Mobile software engineering has highly dynamic and competitive working environments where paradigms, tools, technologies, skills, and experiences are constantly changing and evolving (Rosen & Shihab, 2016). Our analysis revealed the issues and challenges most discussed by mobile developers as 36 separate topics. The findings of our analysis clearly showed that mobile development encompasses a wide spectrum of principal issues and challenges in six domain-specific contexts including “Development”, “UI settings”, “Tools”, “Data Management”, “Multimedia”, and “Mobile APIs”. In order to compare the topics from our analysis with those from other studies (Linares-Vásquez, Dit & Poshyvanyk, 2013; Beyer & Pinzger, 2014; Rosen & Shihab, 2016; Fontão et al., 2018), we presented a comparative list of topics revealed by these studies, in Table 7.

Table 7:
Common issues in the current study and previous studies.
Current study Fontão et al. (2018) Rosen & Shihab (2016) Beyer & Pinzger (2014) Linares-Vásquez, Dit & Poshyvanyk (2013)
Android studio
Kotlin
Arrays
Error handling
Authentication
View controller
Web view
Imaging
API requests
Flutter
Project building
List view
Emulator
Button actions
Text settings
Casting
Layout settings
React-native
Style-theme
Event issues
App crash
Connection
File settings
Fragment activity
Navigation bar
Database tasks
Map API
Notifications
Firebase
Media streaming
Functions
Threading
Cloud firestore
Xamarin
Dialog alerts
Testing
DOI: 10.7717/peerj-cs.1658/table-7

Considering the results in Table 7, we found that the topics of “Layout Settings”, “Database Tasks”, “Media Streaming”, “Error Handling”, “View Controller”, “Web View”, “API Requests”, “Casting”, and “Fragment Activity” were discussed in at least three studies. In this way, these nine topics were featured as the most focused mobile issues. On the other hand, topics “Arrays”, “Emulator”, “Button Actions”, “Text Settings”, “Style-Theme”, “Event Issues”, “File Settings”, “Firebase”, “Threading”, and “Dialog Alerts” were covered in only one of these four studies. Unlike other studies, topics “Android Studio”, “Kotlin”, “Flutter”, “React-Native”, “Functions”, “Cloud Firestore”, “Xamarin”, and “Testing” are only featured in our current study. Therefore, these eight topics can be seen as relatively new emerging issues and challenges of mobile development in recent years. These eight topics are important justifications that clearly demonstrate the widespread tendency towards cross-platform development, mobile development IDEs, and cloud-based data services.

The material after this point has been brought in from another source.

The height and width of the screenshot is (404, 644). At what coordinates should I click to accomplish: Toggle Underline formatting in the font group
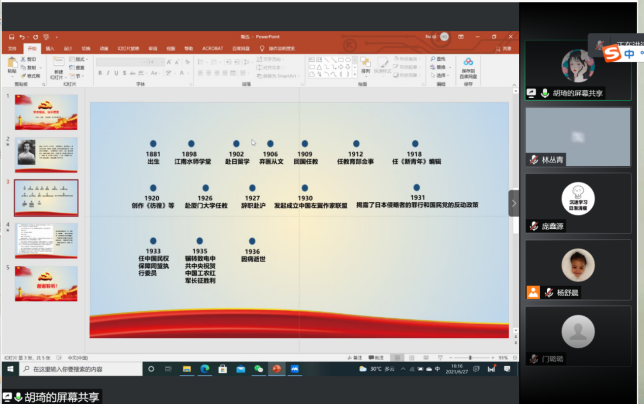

Insight into the use of mobile platforms, tools, and technologies

Mobile developers effectively use a wide-ranging collection of platforms, tools, and technologies covering programming languages, SDKs, IDEs, frameworks, APIs, databases, data services, and cloud-based resources in order to develop mobile apps in a more proficient way (Jabangwe, Edison & Duc, 2018). Our findings provide notable implications for time-dependent trends in mobile development issues, tools, and technologies (see Tables 4 and 6). Mobile development is a dynamic area where the technologies and tools used are constantly updated. Therefore, some paradigms, tools, and technologies used by the developers remain up-to-date over the years, while others become outdated in a very short time. As can be understood from our findings, while we have witnessed the dominance of Android and iOS among mobile platforms in the last 5 years, we have experienced the withdrawal of other platforms such as Windows-Phone. When evaluating our analysis and interpreting the results, it is necessary to take into account the fact that fewer new questions are asked about combined technologies or general framework topics, as answers to many previously asked questions are already available on Stack Overflow. Considering the top increasing and decreasing trends, our findings make it clear that certain topics and tags have reached saturation. For example, although Android and iOS have the highest percentages (see Fig. 3), they have the most decreasing trends (see Table 6). In fact, fewer new questions can be asked on older topics. This inference is not because the topics have diminished in importance, but because many of the questions on older topics have already been answered, and repetition of questions that already exist on Stack Overflow is not allowed. Consistent with this inference, it seems that more questions are asked on topics related to newer technologies (e.g., “Flutter”, “React-Native”, “Kotlin”, and “Android Studio”, see Tables 4 and 6), as they are new and most of the questions have not been asked before (Biørn-Hansen et al., 2020). Many of the increasingly trending topics presented in Tables 4 and 6 are fairly new technologies that became popular after 2015.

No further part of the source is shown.